_Excerpt to read:_
..........

My bedtime routine is pretty consistent. I start to fall asleep in my chair, someone tells me to go to bed, and I eventually drag myself in that direction, stopping first in the kitchen to put my empty wine glass in the sink and then to nudge Marcel to come with me.

We both sluggishly amble to the bedroom, and then I always have to tell him to get on the bed. It’s not like he hasn’t been doing the same thing for nine years. But, for some reason, he stands at the bottom of the bed, just looking at me until I encourage him to get up. Only then will he leap up to the footstool that is next to the hope chest which is at the bottom of the bed. Hey, I had to make him a bit of a stairway to get up. He’s small and the bed is tall.
Once he gets on the bed, I head to the bathroom to brush my teeth. I can see my bed from where I stand, and I always look in that direction when I hear the scratching. Every night, Marcel walks from the bottom of the bed to the top near my pillow. And every night, he scratches, turns around a few times, and settles cozily right in the spot where I sleep.

Then, he always looks over to me as if to ask, “tonight?” And every night, I walk to the bed, tickle him under his little chin, and tell him, “not tonight. Move your ass over.”


Ah, little Marcel. Hope springs eternal.
He’s never upset, and he never tries to stay there. He simply gets up and heads back to his corner of the bed and settles in for the night.

..........

_Instruction 1:_
Repeat word for word the part of the passage about bedtime with Marcel starting at "Then, he always" and ending at "for the night.".
_Instruction 2:_
Pick up the passage about bedtime with Marcel after its final sentence and write what comes next.
The items that come next aren't needed for anything here.

_Information given:_
..........

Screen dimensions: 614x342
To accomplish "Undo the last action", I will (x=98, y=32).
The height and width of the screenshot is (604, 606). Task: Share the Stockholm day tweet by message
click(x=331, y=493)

..........

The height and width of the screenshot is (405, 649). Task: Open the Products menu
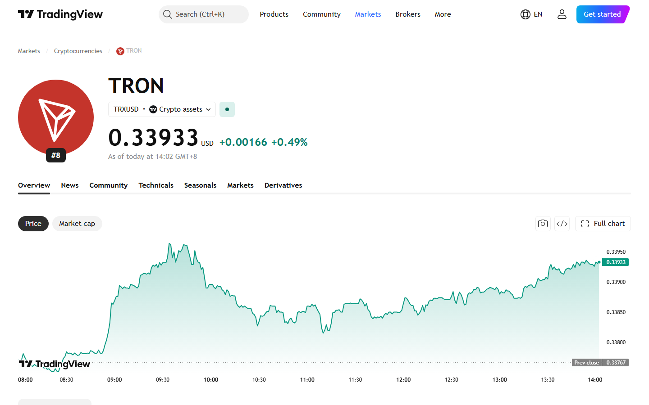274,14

..........

_Task response 1:_
Then, he always looks over to me as if to ask, “tonight?” And every night, I walk to the bed, tickle him under his little chin, and tell him, “not tonight. Move your ass over.”


Ah, little Marcel. Hope springs eternal.
He’s never upset, and he never tries to stay there. He simply gets up and heads back to his corner of the bed and settles in for the night.

_Task response 2:_
I can’t help but wonder why he continues to do the same thing, night after night, only to be told no, but I have a few thoughts. That section of the bed has my scent, it has the indentation of my body, and it has my pillow. In other words, it is my space. Marcel is not an alpha, so I don’t think that he is trying to claim his territory. The look he gives me once he is comfortable isn’t one of challenge. It’s one of questioning, of permission. He wants to know if I am good with him lying there. He seems to want to simply share that space with me.
We have a special relationship. Several years ago, I experienced unemployment for the first time in my adult life. The kids were away at school, and hubby was busy working as much as possible to make up for the gap in our finances. I spent a lot of time at home alone with just my thoughts, and, as a person who (probably too closely) aligns her self-worth with her work can tell you, that can be a dangerous place to be. I literally would find myself wandering without purpose, just trying to find things to do. I was job hunting, but I was also trying to understand better who I am and what I need. In introspection, I found myself lacking more often than not.
It was a dark time emotionally.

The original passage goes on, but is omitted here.